Address
- 494 Cowart Street Lucedale, Mississippi, 39452 United States

District information
- Type: Public
- Grades: PreK–12
- NCES District ID: 2801560

Students and staff
- Students: 3,843 (2020–2021)
- Teachers: 250.44 (on an FTE basis)
- Staff: 352.55 (on an FTE basis)
- Student–teacher ratio: 15.34:1

Other information
- Website: www.gcsd.us

= George County School District =

School district in Mississippi

The George County School District is a public school district based in Lucedale, Mississippi (USA). The district's boundaries parallel that of George County.

==Schools==
- Secondary schools
- George County High School (Grades 9-12)
- George County Middle School (Grades 7-8)

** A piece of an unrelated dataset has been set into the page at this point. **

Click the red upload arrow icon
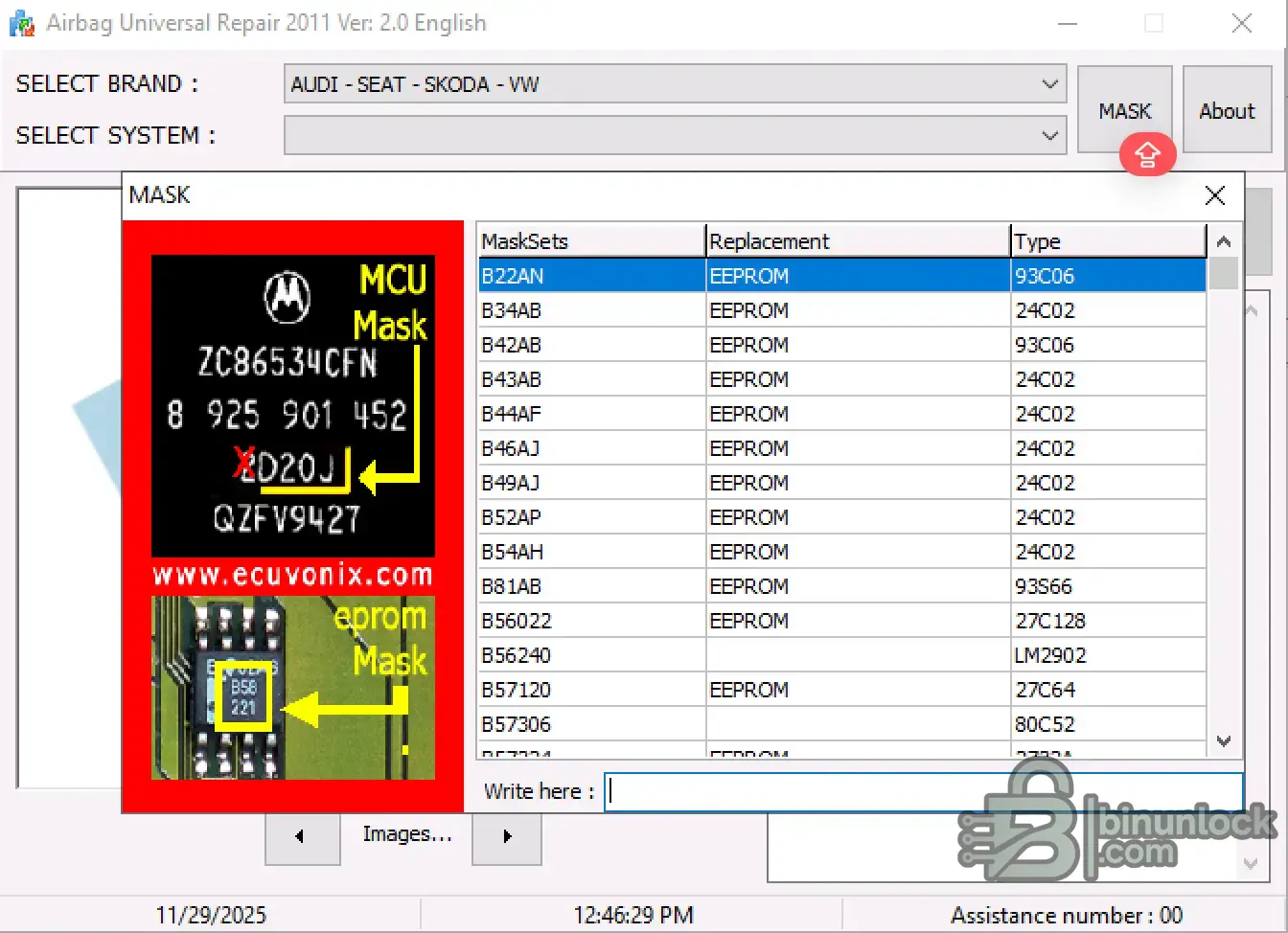The height and width of the screenshot is (933, 1288). click(x=1147, y=154)
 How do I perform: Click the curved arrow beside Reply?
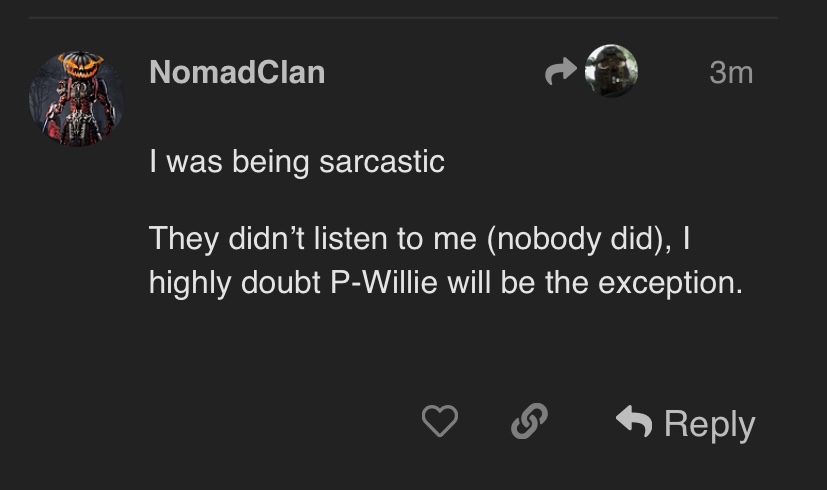[634, 422]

- Elementary/intermediate Schools
- Agricola Elementary School (K-6)
- Benndale Elementary School (K-6)
- Central Elementary School (K-6)
- Rocky Creek Elementary School (K-6)
- Lucedale Elementary School/LC Hatcher Elementary School (K-3)
- Lucedale Intermediate School (4-6)

==Demographics==
===2006-07 school year===
There were a total of 4,263 students enrolled in the George County School District during the 2006–2007 school year. The gender makeup of the district was 48% female and 52% male. The racial makeup of the district was 10.98% African American, 87.73% White, 1.06% Hispanic, 0.19% Asian, and 0.05% Native American. 44.7% of the district's students were eligible to receive free lunch.

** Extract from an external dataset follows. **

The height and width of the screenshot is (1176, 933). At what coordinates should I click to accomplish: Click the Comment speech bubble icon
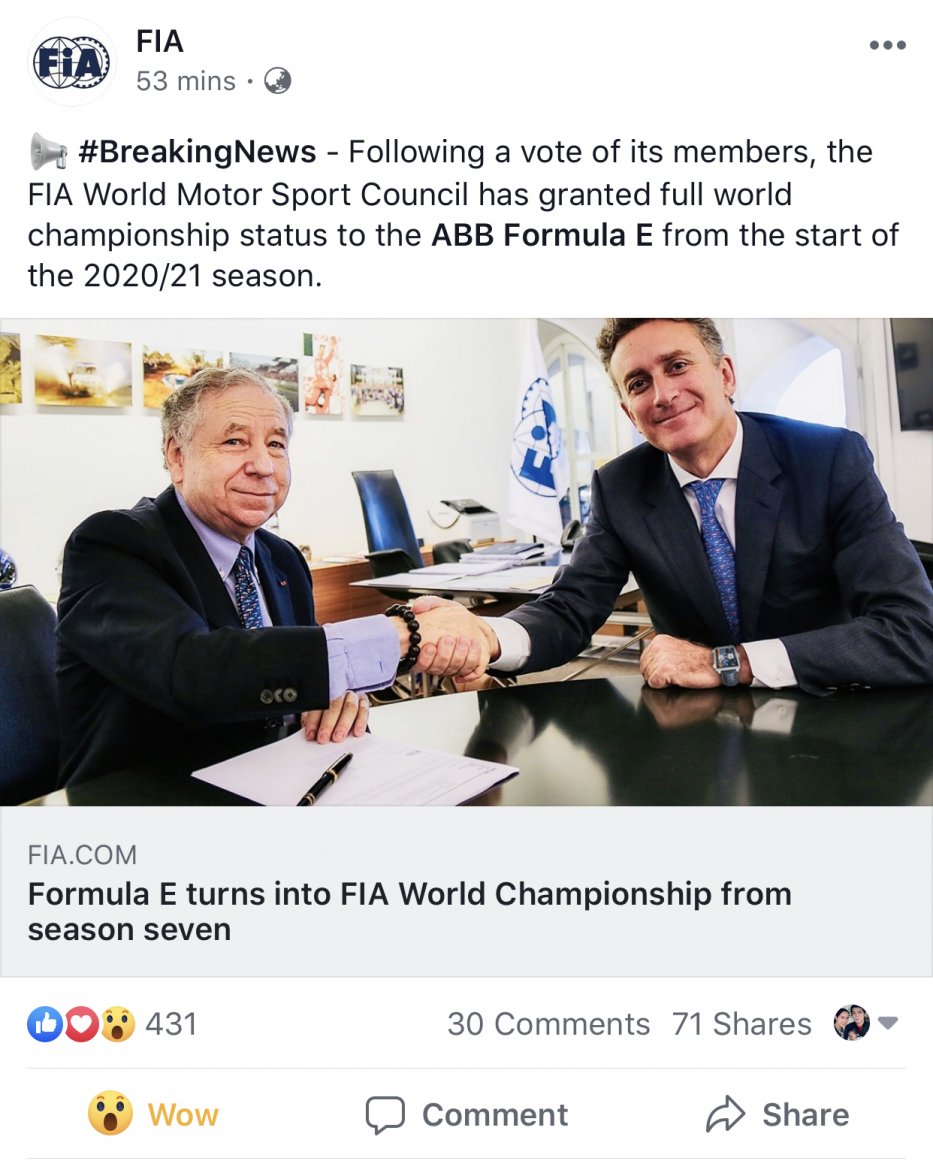tap(385, 1115)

===Previous school years===

| School Year | Enrollment | Gender Makeup |  | Racial Makeup |  |  |  |  |
| Female | Male | Asian | African American | Hispanic | Native American | White |
| 2005-06 | 4,184 | 49% | 51% | 0.10% | 10.95% | 0.81% | 0.02% | 88.12% |
| 2004-05 | 4,132 | 48% | 52% | 0.12% | 11.01% | 0.68% | 0.02% | 88.17% |
| 2003-04 | 4,066 | 48% | 52% | 0.12% | 11.76% | 0.79% | 0.07% | 87.26% |
| 2002-03 | 3,968 | 48% | 52% | 0.15% | 11.39% | 0.43% | 0.10% | 87.93% |

==Accountability statistics==

|  | 2006-07 | 2005-06 | 2004-05 | 2003-04 | 2002-03 |
| District Accreditation Status | Accredited | Accredited | Accredited | Accredited | Accredited |
School Performance Classifications
| Level 5 (Superior Performing) Schools | 1 | 1 | 1 | 2 | 2 |
| Level 4 (Exemplary) Schools | 4 | 6 | 5 | 5 | 4 |
| Level 3 (Successful) Schools | 3 | 1 | 2 | 1 | 2 |
| Level 2 (Under Performing) Schools | 0 | 0 | 0 | 0 | 0 |
| Level 1 (Low Performing) Schools | 0 | 0 | 0 | 0 | 0 |
| Not Assigned | 0 | 0 | 0 | 0 | 0 |

==Sports==
Sports offered include American football, baseball, basketball, soccer, tennis, golf, track & field and cross country.